When Eskom’s system reserves are low, the utility increases the use of diesel-fired OCGTs to reduce the extent of load shedding. Once load shedding is implemented, private users across the country rely on diesel-powered generators for back-up supply.
During severe load shedding periods, including 2008-2009, 2014-2015 and 2022-2023, Eskom’s diesel consumption increased from approximately 3-10% to between 20-30% of national demand, according to Cresco Project Finance analysis. At the same time, diesel use from private back-up generation increased significantly.
Eskom is currently operating with a stable system and maintains reserve margin. According to Cresco analysis, Eskom has approximately 4,8 GW of headroom before reaching load shedding risk levels. While this provides a buffer, the system remains exposed to multiple unit trips across the generation fleet.
Such events are not uncommon. In February 2025, five units at Majuba power station tripped, which triggered a trip at Medupi due to frequency issues. At the same time, four units at Camden were lost due to hydraulic valve issues on the cooling water pumps.
As a result, approximately 4 GW of capacity was lost within a short period, leading to Stage 3 load shedding and later Stage 6. Power was restored within four days. During this period, Eskom relied on diesel-fired OCGTs to reduce load shedding and support system recovery while private users operated on-site diesel generators.
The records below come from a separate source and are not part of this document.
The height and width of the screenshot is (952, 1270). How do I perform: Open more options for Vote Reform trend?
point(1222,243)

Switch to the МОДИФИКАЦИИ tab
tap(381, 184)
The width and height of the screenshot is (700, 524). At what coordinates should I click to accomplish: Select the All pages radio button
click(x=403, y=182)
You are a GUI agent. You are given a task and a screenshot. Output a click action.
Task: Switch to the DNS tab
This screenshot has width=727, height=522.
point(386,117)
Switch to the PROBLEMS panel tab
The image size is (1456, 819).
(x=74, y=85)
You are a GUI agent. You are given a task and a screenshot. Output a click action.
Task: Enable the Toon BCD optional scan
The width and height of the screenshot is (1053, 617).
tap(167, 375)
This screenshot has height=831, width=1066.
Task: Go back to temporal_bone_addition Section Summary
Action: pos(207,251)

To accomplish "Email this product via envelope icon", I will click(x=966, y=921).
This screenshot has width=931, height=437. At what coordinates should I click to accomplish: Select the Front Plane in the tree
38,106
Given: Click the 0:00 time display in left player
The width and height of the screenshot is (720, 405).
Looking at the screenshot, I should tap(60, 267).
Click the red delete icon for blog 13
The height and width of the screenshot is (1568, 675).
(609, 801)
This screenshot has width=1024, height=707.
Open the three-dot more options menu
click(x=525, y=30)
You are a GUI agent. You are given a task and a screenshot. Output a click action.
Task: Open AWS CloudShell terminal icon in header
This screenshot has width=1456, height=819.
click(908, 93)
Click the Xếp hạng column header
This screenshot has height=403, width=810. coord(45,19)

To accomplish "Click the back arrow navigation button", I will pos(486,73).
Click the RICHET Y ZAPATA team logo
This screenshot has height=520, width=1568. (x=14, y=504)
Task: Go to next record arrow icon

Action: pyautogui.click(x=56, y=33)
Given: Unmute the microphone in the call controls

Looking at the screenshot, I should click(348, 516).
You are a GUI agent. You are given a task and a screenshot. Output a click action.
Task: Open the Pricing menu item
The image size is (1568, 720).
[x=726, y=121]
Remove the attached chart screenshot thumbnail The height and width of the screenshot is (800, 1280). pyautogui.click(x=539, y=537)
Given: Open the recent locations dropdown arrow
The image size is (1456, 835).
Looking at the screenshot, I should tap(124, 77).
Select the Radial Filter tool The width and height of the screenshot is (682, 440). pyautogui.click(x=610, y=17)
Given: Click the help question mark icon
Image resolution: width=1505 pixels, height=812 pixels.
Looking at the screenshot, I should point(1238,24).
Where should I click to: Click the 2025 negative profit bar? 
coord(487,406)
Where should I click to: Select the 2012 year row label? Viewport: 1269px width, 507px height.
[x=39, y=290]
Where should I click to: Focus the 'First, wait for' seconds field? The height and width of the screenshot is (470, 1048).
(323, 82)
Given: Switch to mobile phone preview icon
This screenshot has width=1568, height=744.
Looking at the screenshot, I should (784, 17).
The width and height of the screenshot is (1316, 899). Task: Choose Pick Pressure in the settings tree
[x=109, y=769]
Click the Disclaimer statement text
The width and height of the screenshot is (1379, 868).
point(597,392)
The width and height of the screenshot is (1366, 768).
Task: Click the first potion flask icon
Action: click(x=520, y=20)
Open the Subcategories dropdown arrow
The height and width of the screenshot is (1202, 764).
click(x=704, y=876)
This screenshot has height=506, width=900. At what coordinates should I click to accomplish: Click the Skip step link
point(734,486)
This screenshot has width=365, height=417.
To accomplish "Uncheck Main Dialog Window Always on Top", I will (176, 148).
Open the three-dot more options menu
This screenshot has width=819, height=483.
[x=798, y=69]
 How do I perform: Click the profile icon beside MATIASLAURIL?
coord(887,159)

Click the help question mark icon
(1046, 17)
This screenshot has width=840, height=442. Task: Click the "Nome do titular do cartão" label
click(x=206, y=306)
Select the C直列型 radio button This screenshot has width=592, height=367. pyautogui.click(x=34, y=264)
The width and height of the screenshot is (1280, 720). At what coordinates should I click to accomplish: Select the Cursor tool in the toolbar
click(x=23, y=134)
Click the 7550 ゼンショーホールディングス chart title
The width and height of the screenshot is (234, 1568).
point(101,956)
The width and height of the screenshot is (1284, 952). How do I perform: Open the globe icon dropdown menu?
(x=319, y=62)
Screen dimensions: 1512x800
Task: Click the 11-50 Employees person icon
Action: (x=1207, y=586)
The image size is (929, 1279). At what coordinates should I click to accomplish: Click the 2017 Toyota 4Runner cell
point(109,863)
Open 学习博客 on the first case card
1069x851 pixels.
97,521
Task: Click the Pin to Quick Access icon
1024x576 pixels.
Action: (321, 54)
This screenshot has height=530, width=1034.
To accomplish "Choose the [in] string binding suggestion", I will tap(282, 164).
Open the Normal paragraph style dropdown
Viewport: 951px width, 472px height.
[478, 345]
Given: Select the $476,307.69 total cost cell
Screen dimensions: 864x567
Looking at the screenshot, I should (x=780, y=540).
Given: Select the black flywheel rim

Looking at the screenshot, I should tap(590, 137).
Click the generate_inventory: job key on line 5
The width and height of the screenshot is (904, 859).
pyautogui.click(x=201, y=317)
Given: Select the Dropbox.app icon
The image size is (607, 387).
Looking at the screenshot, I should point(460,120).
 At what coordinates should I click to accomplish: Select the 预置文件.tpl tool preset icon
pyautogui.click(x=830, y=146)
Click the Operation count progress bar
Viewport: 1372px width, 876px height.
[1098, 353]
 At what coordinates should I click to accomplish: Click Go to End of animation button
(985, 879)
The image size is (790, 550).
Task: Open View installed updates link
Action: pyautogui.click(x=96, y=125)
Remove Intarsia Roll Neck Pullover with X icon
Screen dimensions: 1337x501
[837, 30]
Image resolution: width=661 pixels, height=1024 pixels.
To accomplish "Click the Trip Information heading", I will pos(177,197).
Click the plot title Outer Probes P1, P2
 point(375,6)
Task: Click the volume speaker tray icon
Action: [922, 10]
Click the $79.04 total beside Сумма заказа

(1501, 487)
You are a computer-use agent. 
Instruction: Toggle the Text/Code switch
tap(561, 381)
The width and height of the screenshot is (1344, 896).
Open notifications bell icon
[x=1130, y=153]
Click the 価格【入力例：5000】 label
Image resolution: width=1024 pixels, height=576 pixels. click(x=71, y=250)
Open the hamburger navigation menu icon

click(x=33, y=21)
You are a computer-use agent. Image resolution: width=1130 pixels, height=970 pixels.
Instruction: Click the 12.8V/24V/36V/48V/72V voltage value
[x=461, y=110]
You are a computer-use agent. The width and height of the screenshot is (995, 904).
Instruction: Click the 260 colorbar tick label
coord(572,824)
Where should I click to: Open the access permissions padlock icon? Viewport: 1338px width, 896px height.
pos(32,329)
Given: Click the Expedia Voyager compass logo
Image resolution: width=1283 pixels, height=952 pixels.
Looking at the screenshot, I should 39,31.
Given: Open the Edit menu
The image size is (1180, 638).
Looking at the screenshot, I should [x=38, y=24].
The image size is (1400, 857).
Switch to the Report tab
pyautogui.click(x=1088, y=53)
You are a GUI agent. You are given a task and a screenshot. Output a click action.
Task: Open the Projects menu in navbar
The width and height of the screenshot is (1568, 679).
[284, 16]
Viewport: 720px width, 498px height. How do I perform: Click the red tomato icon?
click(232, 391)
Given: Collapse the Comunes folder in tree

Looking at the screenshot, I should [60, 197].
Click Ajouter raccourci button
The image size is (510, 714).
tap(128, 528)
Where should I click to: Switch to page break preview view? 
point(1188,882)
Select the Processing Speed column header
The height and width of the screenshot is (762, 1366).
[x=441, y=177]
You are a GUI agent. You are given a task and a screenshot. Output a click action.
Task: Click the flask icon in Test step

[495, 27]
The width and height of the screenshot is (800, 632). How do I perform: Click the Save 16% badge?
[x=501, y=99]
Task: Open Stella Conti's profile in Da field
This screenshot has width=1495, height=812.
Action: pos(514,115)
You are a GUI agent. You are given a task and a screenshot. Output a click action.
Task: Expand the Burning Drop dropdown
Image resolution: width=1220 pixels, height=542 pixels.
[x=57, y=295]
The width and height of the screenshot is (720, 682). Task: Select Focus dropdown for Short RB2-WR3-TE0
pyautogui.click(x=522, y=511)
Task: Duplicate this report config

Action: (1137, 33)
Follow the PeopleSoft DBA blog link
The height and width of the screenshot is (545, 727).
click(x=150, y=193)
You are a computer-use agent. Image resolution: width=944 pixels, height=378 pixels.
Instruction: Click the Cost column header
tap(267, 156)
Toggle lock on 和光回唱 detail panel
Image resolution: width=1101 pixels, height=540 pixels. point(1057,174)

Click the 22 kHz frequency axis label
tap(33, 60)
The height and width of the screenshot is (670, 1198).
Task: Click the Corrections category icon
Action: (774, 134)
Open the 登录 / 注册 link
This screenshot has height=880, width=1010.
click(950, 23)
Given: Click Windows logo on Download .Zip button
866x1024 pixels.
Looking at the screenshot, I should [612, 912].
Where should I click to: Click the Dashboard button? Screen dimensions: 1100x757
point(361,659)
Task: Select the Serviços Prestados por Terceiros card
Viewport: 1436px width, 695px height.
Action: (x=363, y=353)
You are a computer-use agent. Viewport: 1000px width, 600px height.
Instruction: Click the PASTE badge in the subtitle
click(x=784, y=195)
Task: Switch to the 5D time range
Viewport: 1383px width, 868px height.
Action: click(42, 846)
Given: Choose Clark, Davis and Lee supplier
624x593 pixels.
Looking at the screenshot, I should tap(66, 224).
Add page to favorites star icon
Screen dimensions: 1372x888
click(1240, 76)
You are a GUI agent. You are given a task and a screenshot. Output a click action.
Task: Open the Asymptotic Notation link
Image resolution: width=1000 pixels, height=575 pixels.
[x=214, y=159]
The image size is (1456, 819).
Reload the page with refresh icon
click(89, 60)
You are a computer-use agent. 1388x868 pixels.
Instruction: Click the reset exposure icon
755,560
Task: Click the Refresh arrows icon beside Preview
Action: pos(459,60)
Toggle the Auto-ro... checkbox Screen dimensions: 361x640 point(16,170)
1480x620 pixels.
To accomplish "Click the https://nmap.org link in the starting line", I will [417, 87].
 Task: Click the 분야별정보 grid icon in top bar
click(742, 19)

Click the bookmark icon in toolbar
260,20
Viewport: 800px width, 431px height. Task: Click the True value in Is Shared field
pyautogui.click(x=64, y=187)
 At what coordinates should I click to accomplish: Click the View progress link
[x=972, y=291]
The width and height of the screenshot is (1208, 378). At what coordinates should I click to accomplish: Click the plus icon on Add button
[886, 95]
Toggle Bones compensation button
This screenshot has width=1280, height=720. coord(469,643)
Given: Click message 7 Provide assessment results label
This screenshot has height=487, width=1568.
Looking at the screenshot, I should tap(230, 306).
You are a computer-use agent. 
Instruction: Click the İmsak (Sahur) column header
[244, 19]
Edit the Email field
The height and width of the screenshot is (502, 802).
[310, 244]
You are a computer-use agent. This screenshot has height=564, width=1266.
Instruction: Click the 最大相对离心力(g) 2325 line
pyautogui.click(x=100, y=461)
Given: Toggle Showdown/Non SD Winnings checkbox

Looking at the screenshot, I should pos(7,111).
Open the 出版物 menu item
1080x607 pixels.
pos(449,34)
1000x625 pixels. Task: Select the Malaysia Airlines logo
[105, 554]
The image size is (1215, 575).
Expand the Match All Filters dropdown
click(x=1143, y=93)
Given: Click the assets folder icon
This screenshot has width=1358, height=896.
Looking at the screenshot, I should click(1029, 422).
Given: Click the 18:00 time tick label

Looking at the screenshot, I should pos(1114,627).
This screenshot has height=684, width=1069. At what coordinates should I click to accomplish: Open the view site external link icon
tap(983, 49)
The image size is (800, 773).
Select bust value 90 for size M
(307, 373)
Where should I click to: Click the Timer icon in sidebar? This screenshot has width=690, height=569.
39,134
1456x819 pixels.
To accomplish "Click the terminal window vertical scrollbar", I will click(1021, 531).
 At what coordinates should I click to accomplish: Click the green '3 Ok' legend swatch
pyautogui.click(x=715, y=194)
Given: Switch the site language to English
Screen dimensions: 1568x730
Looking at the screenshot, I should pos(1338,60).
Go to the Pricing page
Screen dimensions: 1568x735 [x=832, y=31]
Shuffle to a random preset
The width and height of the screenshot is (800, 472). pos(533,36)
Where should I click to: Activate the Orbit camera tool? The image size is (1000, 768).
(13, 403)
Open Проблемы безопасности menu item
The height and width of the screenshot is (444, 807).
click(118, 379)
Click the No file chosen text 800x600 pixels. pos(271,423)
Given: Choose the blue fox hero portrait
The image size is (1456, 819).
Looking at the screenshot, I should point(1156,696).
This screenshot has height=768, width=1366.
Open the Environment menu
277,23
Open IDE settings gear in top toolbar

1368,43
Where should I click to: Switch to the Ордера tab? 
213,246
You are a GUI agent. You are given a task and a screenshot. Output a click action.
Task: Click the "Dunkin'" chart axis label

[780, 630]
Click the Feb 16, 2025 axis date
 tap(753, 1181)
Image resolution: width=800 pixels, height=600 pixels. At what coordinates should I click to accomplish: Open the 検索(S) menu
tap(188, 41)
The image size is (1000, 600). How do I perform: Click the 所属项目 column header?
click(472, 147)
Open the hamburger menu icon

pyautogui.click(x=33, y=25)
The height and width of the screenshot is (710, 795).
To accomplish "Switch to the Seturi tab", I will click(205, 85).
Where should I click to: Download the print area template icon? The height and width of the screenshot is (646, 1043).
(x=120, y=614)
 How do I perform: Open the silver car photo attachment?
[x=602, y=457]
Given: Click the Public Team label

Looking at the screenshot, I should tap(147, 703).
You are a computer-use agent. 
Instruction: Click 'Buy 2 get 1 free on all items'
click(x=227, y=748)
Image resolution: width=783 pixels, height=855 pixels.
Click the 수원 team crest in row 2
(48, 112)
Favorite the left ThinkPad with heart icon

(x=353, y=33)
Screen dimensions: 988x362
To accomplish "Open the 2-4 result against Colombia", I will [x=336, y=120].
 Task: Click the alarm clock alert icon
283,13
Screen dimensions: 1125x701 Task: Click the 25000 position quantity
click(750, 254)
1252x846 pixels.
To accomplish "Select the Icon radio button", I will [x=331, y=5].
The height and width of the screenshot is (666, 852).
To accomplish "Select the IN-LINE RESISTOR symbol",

If a similar generation loss event occurred during a period of constrained diesel supply, Eskom’s ability to operate OCGTs at required levels may be limited. At the same time, demand from private users would increase, placing additional pressure on available fuel supply.
This creates a potential compound risk scenario: a system event coinciding with limited diesel availability, reducing a layer of operational flexibility that has historically supported the grid during periods of stress.
Over the longer term, structural changes in the generation fleet may increase exposure to such risks. Approximately 17,7 GW of Eskom’s coal-fired capacity is scheduled for decommissioning by 2035. The pace of replacement capacity will influence reserve margins and system resilience.
Cresco’s national energy balance model indicates a potential return to load shedding risk from 2029 under certain scenarios. In this context, the availability of diesel remains a key factor in system response and recovery.
Alternative solutions, including on-site solar photovoltaics and battery storage, can reduce diesel consumption by lowering reliance on fuel during outages. However, these solutions may not fully replace dispatchable back-up generation during extended system events.
The interaction between fuel supply constraints and power system operations introduces additional uncertainty into energy security planning, particularly where diesel has historically been relied on as a back-up resource.